-- Start of Source passage --

[License-review] For Approval: The Cryptographic Autonomy License

VanL van.lindberg at gmail.com
Wed May 1 05:36:33 UTC 2019


It's not just that, though. It's the network aspect, which currently only
had one option: the AGPL. But the AGPL's hook is infirm, as discussed
above. It is ambiguous as to when and to whom it applies in some very
common situations, and for many parties it doesn't solve the "problem" it
was designed to solve.

APIs plus public performance is intelligible, has applicable case law to
reason from, at least by analogy, and is firmly grounded in the reserved
rights under copyright.

Thanks,
Van

__________________________
Van Lindberg
van.lindberg at gmail.com
m: 214.364.7985

On Wed, May 1, 2019, 12:22 AM Bruce Perens <bruce at perens.com> wrote:

> Van, I suggest that you *not* anticipate the crash by pushing the car off
> of the cliff.
>
>
>
>
> We *may* lose. We presently have a single court decision, and nobody can
> tell what the supes will do. By approving a license with API copyright
> terms, OSI would concede the fight before it's lost.
>
> On Tue, Apr 30, 2019 at 10:11 PM VanL <van.lindberg at gmail.com> wrote:
>
>> Bruce wrote:
>>> > However, if we do end up being forced to live with API copyrights, we
>>> will in turn adopt licenses that require that people who copy our APIs
>>> share their software. It's going to be our only defense. The asymmetry of
>>> having everyone else share our APIs with impunity while we can share none
>>> of theirs would be unworkable for Open Source / Free Software. So, the
>>> Supreme Court might fundamentally change Open Source / Free Software. Be
>>> warned.

-- End of Source passage --
-- Start of Dataset rows --

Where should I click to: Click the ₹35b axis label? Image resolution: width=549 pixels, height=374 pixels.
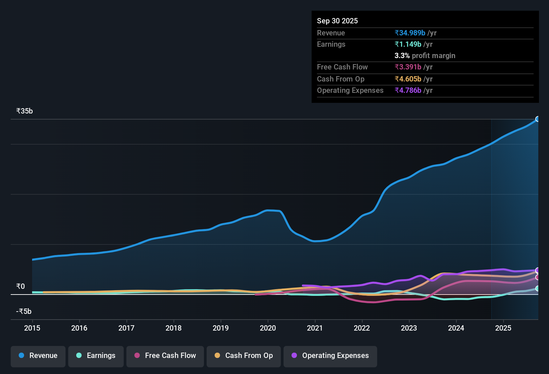pos(24,111)
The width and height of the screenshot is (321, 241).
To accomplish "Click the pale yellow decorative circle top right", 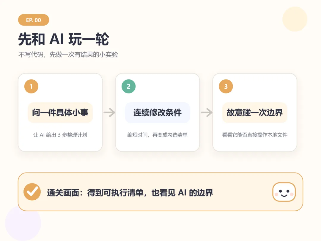I will [x=295, y=19].
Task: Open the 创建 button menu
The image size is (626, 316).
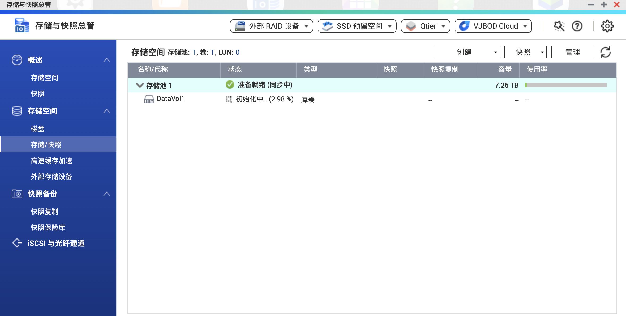Action: click(x=467, y=52)
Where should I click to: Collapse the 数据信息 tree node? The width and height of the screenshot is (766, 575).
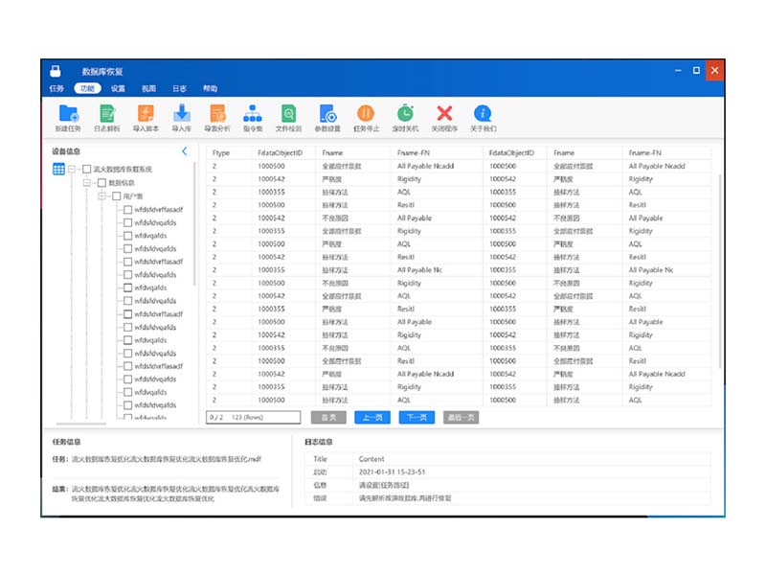87,182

-- End of Dataset rows --

● Job
Answer these from the license-review email:
1. What is named as the only current option for the network aspect?
2. How many court decisions does Bruce Perens say there presently are?
3. By approving a license with API copyright terms, what would OSI concede?
The records have nothing to do with the license-review email.

● Problem solution
1. The AGPL.
2. A single one.
3. The fight, before it's lost.